Sweetheart Beret - A tutorial

Hi everyone!

Today I want to share another how-to with you!
I was browsing through Pinterest, looking for inspiration for something to make.
Then I came across a pattern for a suuuuper cute beret with the cutest bow!
My experience is that there is a tutorial for allmost everything out there, so I wasnt completely ready to buy a pattern before I had looked into my alternatives.
So..... after a lot of picture-looking, blogbrowsing and some sketching, I came up with a great tutorial.
I sewes it up twice, just so I could try out the differences when it comes to wether you`d want layering around the hat or not. If so, you make the top-hat pattern piece big/ger.
Here goes:

First, find youre fabric. It should be semi stiff, and quite stirdy. Wool, fleece and such is great.
I used a typical suit wool.
Now, fold youre fabric double. Find something big and round, like a lid or a casserole. Depending on how big the lid/casserole is, youre beret will be big and poofy or small and suttle. Its all up to you!
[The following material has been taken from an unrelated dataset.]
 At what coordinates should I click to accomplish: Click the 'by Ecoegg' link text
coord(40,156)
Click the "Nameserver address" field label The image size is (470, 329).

Now find something with a smaller radius then the first round thingy you used, and center it untop the one cirkle. REMEMBER to put away one cirkle for later!  Allso be shure that the radius you use for the "donut" is not smaller then the head intended for youre beret! This is where your math skills from elementary school comes in. FIY: if I told my math teacher back then that I would not need it for anything else then sewing and pattern making, well.... I think he would give me extra homework.....

Now you should have these three. The inner cirkle you can just through away.

Next up you pin the "donut" to the top hat piece. Sew down all the way around.

Now, more math... Measure the head circumference and cut a square with just that lenght + seam allowance.
When the piece is laying like this, you fold it on half, iron, and then fold in each end again (just like a bias tape) and iron again.

Like this! Then you fold it over and sew down the short ends.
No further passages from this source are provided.